## [Tujuan]
Lanjutkan teks tentang laporan keuangan di bawah ini, dimulai tepat setelah kalimat terakhirnya.

## [Teks dokumen]

%%

8. Pertimbangan Sehat
Penyusun laporan keuangan adakalanya menghadapi ketidakpastian peristiwa dan keadaan tertentu, seperti ketertagihan piutang yang diragukan, perkiraan masa manfaat pabrik serta peralatan, dan tuntutan atas jaminan garansi yang mungkin timbul. Ketidakpastian semacan itu diakui dengan mengungkapkan hakikat serta tingkatnya dan dengan menggunakan pertimbangan sehat (prudence) dalam menyusun laporan keuangan. Pertimbangan sehat mengandung unsur kehati-hatian pada saat melakukan perkiraan dalam kondisi ketidakpastian, sehingga aktiva atau penghasilan tidak dinyatakan terlalu tinggi dan kewajiban atau beban tidak tinyatakan terlalu rendah. Namun demikian, menggunakan pertimbangan sehat tidak memperkenankan, misalnya, pembentukan cadangan tersembunyi atau penyisihan (provision) berlebihan, dan sengaja menetapkan aktiva atau penghasilan yang lebih rendah atau pencatatan kewajiban atau beban yang lebih tinggi, sehingga laporan keuangan menjadi tak netral, dan karena itu, tidak memiliki kualitas andal.

9. Kelengkapan
Agar dapat diandalkan, informasi dalam laporan keuangan harus lengkap dalam batasan materialitas dan biaya. Kesengajaan untuk tidak mengungkapkan (omission) mengakibatkan informasi menjadi tidak benar atau menyesatkan dan karena itu tidak dapat diandalkan dan tidak sempurna ditinjau dari segi relevansi.

10. Dapat Dibandingkan
Pemakai harus dapat memperbandingkan laproan keuangan perusahaan antar periode untuk mengidentifikasi kecenderungan (trend) posisi dan kinerja keuangan. Pemakai juga harus dapat memperbandingkan laporan keuangan antar perusahaan untuk mengevaluasi posisi keuangan, kenerja serta perubahan posisi keuangan secara relatif. Oleh karena itu, pengukuran dan penyajian dampak keuangan dari transaksi dan peristiwa lain yang serupa harus dilakukan secara konsisten untuk perusahaan tersebut, antar periode perusahaan yang sama dan untukperusahaan yang berbeda.

%%

## [Data]
%%

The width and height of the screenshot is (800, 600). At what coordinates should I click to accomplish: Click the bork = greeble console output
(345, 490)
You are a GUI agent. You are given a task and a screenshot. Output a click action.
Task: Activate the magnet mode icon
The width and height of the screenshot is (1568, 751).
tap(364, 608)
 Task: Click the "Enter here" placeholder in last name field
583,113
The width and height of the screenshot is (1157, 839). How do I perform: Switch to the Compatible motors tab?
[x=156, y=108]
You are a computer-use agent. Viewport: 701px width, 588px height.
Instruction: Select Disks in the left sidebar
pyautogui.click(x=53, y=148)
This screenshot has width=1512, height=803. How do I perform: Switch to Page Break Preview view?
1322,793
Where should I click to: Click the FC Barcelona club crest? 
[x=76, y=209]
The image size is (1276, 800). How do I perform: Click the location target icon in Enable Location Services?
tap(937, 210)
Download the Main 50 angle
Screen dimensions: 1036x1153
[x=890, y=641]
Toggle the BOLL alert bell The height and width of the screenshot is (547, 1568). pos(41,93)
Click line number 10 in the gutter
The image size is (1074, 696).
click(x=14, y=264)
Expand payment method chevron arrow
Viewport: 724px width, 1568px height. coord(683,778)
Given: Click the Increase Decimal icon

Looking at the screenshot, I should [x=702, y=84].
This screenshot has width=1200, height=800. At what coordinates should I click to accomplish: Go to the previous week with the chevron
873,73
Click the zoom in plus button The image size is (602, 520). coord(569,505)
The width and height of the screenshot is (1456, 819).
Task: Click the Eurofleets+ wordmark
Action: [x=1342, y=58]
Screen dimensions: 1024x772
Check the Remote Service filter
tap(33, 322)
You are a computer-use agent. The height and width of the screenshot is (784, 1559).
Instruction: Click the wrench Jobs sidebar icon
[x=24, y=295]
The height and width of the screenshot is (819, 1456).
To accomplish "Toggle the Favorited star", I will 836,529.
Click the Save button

%%

## [Jawaban]
Implikasi penting dari karakteristik kualitatif dapat diperbandikan adalah bahwa pemakai harus mendapat informasi tentang kebijakan akuntansi yang digunakan dalam penyusunan laporankeuangan dan perubahan kebijakan serta pengaruh perubahan tersebut. Para pemakai harus dimungkinkan untuk dapat mengidentifikasi perbedaan kebijakan akuntansi yang diberlakukan untuk transaksi serta peristiwa lain yang sama dalam sebuah perusahaan dari satu periode ke periode dan dalamperusahaan yang berbeda. Ketaatan pada standar akuntansi keuangan, termasuk pengungkapan kebujakan akuntansi yang digunakan oleh perusahaan, membantu pencapaian daya banding.
Kebutuhan terhadap daya banding jangan dikacaukan dengan keseragaman semata-mata dan tidak seharusnya menjadi hambatan dalam memperkenalkan standar akuntansi keuangan yang lebih baik. Perusahaan tidak perlu meneruskan kebijakan akuntansi yang tidak lagi selaras dengan karakteristik kualitatif relevansi dan keandalan. Perusahaan juga tidak perlu mempertahankan suatu kebujakan akuntansi kalau ada alternatif lain yang lebih relevan dan lebih andal.
Berhubung pemakai ingin membandingkan posisi keuangan, kinerja serta perubahan posisi keuangan antar periode, maka perusahaan perlu menyajikan informasi periode sebelumnya dalam laporan keuangan.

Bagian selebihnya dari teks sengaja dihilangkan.